These two volumes are vast reservoirs of information on cartography and its history for the concerned regions. Published jointly by the Servicio Histórico Militar and the Servicio Geográfico del Ejército (important, yet not readily accessible or used depositories), state-of-the-art color reproductions of maps, plans, and elevations are presented. Each volume comprises two books: a Carpeta de cartografía and a Carpeta descriptiva. The Carpeta de cartografía contains reproductions of the maps, plans, and elevations, while the Descriptiva includes a brief physical description of each map and the accompanying legends. No attempt is made to analyze or study the reproductions. Rather, they are presented in the format of a colección de documentos for study by scholars.

Volume I first appeared in 1950, with only black-and-white reproductions. The second volume (concerning the United States and Canada) appeared in 1953, the third (Mexico) in 1955, and the fourth (Central America) in 1960. Each of those publications was limited to an edition of 300. Volume V, published in a larger edition of 2,000 and, primarily, in color, encouraged the republication of the first volume according to the same standards. The editors have announced that volumes II, III, and IV also will be reedited, in full-color editions of 2,000. The reedited Volume I contains sixty-four color and twenty-four black-and-white reproductions of the North and South American continents.
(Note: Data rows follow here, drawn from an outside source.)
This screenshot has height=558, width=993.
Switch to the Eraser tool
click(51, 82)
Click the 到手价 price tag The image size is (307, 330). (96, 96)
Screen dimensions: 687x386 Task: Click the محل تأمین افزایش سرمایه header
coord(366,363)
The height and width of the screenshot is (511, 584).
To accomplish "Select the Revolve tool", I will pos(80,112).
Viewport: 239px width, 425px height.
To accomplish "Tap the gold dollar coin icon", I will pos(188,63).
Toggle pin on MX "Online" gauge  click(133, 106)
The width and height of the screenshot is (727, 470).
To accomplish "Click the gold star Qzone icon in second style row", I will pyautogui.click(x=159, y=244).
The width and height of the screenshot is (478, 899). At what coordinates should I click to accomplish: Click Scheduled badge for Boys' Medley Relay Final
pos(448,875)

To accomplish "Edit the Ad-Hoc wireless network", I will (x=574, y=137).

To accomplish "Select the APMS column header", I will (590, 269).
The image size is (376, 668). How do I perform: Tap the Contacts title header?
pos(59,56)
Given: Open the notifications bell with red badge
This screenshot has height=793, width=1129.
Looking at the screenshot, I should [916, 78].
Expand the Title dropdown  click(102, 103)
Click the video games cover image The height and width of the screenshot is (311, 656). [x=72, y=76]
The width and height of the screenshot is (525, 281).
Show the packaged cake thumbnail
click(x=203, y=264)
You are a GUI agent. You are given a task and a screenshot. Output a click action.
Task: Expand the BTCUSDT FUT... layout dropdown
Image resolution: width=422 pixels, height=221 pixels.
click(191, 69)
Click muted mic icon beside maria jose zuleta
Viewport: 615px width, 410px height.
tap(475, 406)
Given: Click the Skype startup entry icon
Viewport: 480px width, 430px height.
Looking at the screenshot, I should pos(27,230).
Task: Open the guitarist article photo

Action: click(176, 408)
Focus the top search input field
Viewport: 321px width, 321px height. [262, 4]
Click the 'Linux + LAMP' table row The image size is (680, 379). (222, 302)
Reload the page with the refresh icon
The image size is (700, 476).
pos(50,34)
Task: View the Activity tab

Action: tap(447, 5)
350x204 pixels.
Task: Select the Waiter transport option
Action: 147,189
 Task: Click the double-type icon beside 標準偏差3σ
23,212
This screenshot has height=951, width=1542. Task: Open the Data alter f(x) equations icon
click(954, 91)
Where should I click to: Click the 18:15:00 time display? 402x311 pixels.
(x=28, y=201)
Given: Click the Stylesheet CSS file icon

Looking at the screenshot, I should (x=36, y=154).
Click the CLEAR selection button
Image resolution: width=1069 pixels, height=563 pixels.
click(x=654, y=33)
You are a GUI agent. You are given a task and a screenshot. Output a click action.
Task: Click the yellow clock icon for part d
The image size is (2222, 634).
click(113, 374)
It also contains fourteen relaciones históricas selected from the archive of the Servicio Histórico Militar. They range in date from 1493 to 1817. Volume V contains 172 color and 10 black-and-white reproductions, along with a selection of 66 relaciones históricas (dated 1697-1816) from the same archive.

The maps, plans, and elevations prepared by the Spanish colonial engineers and cartographers of the regions, cities, and ports presented in these volumes are taken from the depositories responsible for the publications. The value of the series is enhanced when one considers that researchers using their facilities are, in general, only allowed to consult microfilm copies.

These volumes are eloquent testimony to the wealth of documentary material awaiting researchers in infrequently consulted Spanish archives.